Parole d’adhérent : entretien sur l’Article 80, avec Fabrice JEANNEROD.

Fabrice JEANNEROD, Président de l’ATSU 25, Président de l’Association Ambulancière et adhérent de la Chambre Nationale des Services d’Ambulances, nous explique les raisons de la manifestation à laquelle il a participé à Besançon.

Y a-t-il eu des mouvements de grève ou des manifestations sur votre territoire liés à l’article 80 ? Sinon, sont-ils prévus ?

Fabrice JEANNEROD : Un mouvement à l’appel de l’ATSU 25 que je représente a eu lieu le mercredi 17 octobre 2018 à Besançon. Sur les 26 entreprises du Doubs, 23 ont répondu favorablement. Nos revendications sont :

Art 80 :

· Délai de paiement des transports par le CHU.
· Mise en place de SPS (gestion de la commande numérique) du TIH, afin d’éviter le système EPONA comme en Côte d’Or, qui ne nous convient pas.

Garde départementale :

· Revalorisation de l’indemnité de garde.
Bien entendu, nous avons parlé de la hausse du gazole, de la fin du CICE en 2019 et du nouvel accord cadre au 1er août 2018. Nous avons rencontré la direction du CHU le 17 octobre 2018 qui a répondu à nos demandes par mail le lendemain. Nous devons les rencontrer le 25 pour affiner l’organisation.
Concernant la garde, nous avons été reçus par le directeur de cabinet du Préfet et la délégation territoriale de l’ARS du Doubs, le 17 octobre. Le directeur nous a fait savoir qu’il était impuissant au niveau local et que la CNAM était le payeur de l’indemnité de garde. A l’issue, il a donc été décidé de maintenir le mouvement en refusant les sorties hospitalières des centres hospitaliers et de ne plus assurer la garde. Le lendemain, le DT ARS m’a proposé une feuille de route pour travailler ensemble sur une nouvelle organisation de la garde ambulancière, réunion qui aura lieu également le 25 octobre. Il a donc été décidé dans la foulée, le 18 octobre à 20h, de mettre fin au mouvement de grève, même si cette décision prise par les ATSU 25, 39 et 70 n’est pas forcément comprise par les entreprises.
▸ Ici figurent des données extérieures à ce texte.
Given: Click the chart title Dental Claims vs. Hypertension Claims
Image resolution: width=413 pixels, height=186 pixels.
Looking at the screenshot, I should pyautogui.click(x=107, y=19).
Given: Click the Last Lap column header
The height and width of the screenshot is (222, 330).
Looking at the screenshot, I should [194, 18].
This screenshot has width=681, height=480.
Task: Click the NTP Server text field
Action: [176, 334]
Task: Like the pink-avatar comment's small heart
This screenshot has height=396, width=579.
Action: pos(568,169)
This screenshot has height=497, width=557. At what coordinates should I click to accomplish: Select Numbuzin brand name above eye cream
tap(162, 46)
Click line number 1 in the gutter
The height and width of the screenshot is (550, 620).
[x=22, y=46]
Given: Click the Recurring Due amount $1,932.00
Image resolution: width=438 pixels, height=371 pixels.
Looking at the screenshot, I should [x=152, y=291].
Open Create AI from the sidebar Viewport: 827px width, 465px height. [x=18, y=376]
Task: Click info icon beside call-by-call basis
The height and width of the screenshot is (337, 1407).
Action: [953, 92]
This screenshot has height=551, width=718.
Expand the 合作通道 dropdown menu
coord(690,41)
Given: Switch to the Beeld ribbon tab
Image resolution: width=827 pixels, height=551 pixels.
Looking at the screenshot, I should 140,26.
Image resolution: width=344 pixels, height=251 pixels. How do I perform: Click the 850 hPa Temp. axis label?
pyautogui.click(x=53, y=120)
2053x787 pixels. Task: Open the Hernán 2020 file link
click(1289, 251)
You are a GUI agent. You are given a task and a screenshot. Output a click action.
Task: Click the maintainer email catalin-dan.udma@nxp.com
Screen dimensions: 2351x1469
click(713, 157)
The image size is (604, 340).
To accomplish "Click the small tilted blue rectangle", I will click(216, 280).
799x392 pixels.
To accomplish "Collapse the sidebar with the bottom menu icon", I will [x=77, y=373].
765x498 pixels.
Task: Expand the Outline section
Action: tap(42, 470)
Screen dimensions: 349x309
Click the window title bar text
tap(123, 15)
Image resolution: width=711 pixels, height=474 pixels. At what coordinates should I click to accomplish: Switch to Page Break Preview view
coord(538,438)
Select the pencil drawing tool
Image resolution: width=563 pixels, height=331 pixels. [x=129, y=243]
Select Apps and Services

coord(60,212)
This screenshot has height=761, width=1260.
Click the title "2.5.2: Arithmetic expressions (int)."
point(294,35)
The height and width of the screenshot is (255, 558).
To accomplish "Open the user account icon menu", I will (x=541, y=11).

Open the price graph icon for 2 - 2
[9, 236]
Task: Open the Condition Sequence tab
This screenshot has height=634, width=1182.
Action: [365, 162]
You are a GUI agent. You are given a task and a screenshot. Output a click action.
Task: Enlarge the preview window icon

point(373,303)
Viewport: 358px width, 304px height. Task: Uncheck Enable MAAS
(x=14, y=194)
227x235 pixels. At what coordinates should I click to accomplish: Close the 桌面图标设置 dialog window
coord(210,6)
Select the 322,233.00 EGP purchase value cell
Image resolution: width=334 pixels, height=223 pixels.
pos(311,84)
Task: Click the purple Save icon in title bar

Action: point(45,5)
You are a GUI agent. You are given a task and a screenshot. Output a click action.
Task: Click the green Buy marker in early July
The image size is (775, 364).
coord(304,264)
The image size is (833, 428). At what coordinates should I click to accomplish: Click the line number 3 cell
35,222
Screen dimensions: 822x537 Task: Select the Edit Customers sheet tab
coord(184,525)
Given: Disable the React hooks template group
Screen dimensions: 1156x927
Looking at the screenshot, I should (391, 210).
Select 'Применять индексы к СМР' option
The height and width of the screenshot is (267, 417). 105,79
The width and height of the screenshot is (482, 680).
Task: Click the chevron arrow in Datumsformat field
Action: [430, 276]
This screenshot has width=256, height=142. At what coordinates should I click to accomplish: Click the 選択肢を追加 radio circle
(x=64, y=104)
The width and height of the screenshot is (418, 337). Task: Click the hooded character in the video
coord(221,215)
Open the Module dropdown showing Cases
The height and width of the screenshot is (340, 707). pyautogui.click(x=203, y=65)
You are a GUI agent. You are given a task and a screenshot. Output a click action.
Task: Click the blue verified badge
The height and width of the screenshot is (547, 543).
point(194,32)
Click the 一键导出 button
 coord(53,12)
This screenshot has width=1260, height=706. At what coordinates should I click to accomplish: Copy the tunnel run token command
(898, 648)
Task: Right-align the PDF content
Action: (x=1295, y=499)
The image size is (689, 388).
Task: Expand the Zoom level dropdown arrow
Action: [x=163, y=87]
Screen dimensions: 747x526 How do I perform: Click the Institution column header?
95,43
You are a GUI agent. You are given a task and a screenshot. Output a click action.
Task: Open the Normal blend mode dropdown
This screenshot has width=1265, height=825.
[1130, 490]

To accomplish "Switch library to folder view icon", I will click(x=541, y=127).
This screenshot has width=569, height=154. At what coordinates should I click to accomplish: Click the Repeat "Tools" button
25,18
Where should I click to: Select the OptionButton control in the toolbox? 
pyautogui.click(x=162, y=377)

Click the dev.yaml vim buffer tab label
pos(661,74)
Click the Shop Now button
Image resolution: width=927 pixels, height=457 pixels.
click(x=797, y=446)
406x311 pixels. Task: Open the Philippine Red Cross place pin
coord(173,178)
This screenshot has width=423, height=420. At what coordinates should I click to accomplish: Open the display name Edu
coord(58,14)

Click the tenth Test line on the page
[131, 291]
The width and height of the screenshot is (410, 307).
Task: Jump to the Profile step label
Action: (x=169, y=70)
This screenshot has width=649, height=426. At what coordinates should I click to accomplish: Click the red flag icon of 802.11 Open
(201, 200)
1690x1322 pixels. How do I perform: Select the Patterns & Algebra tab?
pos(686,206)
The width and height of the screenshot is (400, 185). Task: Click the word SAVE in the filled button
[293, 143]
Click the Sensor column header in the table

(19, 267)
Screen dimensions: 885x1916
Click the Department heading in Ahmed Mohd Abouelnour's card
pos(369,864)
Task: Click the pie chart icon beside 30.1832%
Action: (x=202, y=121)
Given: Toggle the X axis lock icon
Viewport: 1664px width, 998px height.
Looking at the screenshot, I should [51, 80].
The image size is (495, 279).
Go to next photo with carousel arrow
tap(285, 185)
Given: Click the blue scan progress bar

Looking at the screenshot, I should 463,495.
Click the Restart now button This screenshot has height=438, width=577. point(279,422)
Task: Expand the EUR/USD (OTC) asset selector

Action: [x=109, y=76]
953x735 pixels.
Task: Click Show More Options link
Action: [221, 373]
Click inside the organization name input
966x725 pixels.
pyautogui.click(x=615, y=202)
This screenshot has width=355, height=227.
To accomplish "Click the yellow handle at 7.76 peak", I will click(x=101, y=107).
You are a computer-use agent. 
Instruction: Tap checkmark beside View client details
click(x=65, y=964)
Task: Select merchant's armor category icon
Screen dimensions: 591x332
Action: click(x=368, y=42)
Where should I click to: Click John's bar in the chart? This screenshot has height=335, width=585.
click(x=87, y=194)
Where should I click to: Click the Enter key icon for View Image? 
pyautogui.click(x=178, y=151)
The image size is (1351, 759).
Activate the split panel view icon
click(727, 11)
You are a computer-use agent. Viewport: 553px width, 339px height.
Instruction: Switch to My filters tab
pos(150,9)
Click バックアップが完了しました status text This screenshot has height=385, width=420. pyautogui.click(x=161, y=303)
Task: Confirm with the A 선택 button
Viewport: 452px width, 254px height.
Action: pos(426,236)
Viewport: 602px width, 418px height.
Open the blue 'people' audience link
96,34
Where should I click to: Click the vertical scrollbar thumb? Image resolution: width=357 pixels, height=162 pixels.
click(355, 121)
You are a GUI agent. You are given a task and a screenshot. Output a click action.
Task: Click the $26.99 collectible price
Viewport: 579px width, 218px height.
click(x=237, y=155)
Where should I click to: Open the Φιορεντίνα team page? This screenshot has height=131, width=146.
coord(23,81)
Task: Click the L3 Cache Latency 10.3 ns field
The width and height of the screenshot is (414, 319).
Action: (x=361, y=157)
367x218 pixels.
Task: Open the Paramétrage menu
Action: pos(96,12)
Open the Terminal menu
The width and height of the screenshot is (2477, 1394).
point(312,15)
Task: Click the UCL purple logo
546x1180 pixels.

Quels sont les obstacles que vous avez rencontrés dans la mise en application de l’article 80 (ex : dans la réponse aux appels d’offres, dans la prise en charge des patients etc.) ?

FJ : Actuellement aucun appel d’offre n’est paru sur notre région. Concernant la prise en charge des patients, nous avons appris que l’article 80 s’appliquait le matin du 1er octobre suite à un communiqué de la CPAM. A ce jour, nous avons toujours des prescriptions médicales de transports type CERFA. Pour ma part, j’ai obtenu un rendez-vous avec le directeur des achats du CH de Pontarlier qui me proposait de maintenir le contrat qui nous lie depuis le 1er avril 2018, ce que j’ai refusé. Je compte dénoncer ce contrat au 1er novembre. J’ai été contacté par la direction du CH pour un rendez-vous le 30 octobre et je m’interroge sur la façon de négocier cette mise en place de l’article 80.

Quelles sont vos craintes pour la suite, sur votre territoire et de manière plus globale pour les ambulanciers de France ?

FJ : Les craintes des ambulanciers du département du Doubs et de la Franche-Comté

(Doubs, Jura, Haute-Saône, Territoire de Belfort) concernent :

  • la mise en place d’un appel d’offre établi par un GHT regroupant plusieursétablissements de soins ;
  • une concurrence des entreprises dans les réponses aux appels d’offres par de grosses entreprises ;
  • le paiement des transports payés à 60 jours par les centres hospitaliers, ce qui engendrerait une difficulté supplémentaire pour la trésorerie des entreprises ;
  • la fermeture des entreprises dans les secteurs ruraux ;
  • une mainmise sur les entreprises de transport sanitaire par les CHU, compte tenu dela difficulté économique actuelle déjà rencontrée par les entreprises ;
  • quelle organisation requise pour répondre aux exigences des CH (pénalité….).Propos recueillis le 19 octobre 2018.